It shall be lawful for His Majesty to appoint a Minister whose duty it shall be to promote the education of the people of England and Wales and the progressive development of institutions devoted to that purpose …

Education Act 1944, first sentence

The effect as I see it will be as much social as educational. I think it will have the effect of welding us all into one nation, when it’s got thoroughly worked out, instead of two nations as Disraeli talked about.

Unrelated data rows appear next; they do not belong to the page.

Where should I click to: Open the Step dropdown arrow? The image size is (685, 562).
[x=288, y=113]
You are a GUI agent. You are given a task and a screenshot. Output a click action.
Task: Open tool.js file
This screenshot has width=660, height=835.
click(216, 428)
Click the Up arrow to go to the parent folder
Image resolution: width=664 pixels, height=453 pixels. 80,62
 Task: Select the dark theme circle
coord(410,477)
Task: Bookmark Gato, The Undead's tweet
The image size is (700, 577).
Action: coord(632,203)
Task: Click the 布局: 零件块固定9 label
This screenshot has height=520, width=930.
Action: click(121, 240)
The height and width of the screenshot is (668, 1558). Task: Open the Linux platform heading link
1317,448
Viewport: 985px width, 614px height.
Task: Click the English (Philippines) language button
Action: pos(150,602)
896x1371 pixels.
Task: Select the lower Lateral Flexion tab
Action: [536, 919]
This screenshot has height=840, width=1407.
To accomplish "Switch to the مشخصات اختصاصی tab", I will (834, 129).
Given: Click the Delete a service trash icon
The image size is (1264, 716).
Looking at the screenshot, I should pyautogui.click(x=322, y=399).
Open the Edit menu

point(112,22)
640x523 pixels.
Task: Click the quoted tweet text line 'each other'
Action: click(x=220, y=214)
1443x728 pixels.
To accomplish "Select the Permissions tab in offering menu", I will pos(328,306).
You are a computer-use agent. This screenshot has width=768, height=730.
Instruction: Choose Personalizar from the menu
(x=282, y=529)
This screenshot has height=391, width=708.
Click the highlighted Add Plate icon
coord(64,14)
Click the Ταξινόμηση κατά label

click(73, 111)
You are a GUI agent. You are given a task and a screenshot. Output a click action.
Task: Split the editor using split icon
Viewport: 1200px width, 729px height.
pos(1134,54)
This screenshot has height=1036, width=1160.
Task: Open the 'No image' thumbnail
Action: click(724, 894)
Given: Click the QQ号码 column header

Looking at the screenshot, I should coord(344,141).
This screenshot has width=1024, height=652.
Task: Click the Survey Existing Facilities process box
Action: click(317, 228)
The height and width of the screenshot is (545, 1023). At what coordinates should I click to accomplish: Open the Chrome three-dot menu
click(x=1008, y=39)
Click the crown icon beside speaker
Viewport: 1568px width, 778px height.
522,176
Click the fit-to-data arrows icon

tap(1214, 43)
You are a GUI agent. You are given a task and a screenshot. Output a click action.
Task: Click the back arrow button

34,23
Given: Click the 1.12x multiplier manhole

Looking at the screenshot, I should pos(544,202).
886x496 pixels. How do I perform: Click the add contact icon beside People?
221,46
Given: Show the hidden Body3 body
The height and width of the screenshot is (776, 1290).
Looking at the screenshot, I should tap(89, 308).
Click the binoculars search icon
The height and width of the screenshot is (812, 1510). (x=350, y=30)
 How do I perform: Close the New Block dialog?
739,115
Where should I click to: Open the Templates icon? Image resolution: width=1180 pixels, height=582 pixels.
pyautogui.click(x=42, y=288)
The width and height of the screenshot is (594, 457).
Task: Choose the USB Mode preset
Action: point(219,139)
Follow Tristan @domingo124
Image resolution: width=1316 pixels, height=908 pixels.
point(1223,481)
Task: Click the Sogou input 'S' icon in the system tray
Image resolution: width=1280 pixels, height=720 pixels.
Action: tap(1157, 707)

R. A. Butler, speaking about the Education Act in a Central Office of Information film, 1944

BUTLER’S ACT was indeed a mighty creation. ‘To make a précis of it would take at least as long as to play a football match,’ Butler observed.1 It was, however, to prove as important for its omissions as its achievements, although those were numerous. First it settled, apparently once and for all, the religious question – though not quite in the way Butler and the Board of Education expected. Their original calculation was that only 500 of the 9000 Anglican schools would opt for what was from their own point of view the more costly independence of ‘aided’ rather than ‘controlled’ status. In fact 3000 chose the aided route.2 But the settlement, of which the Catholics soon took advantage without ever formally accepting it, did effectively remove religion as a central educational issue. Not until Kenneth Baker’s 1988 Education Act introduced opted-out grant maintained schools and Muslims began seeking their own state-funded schools did religious instruction again reach anywhere near the centre of the debate.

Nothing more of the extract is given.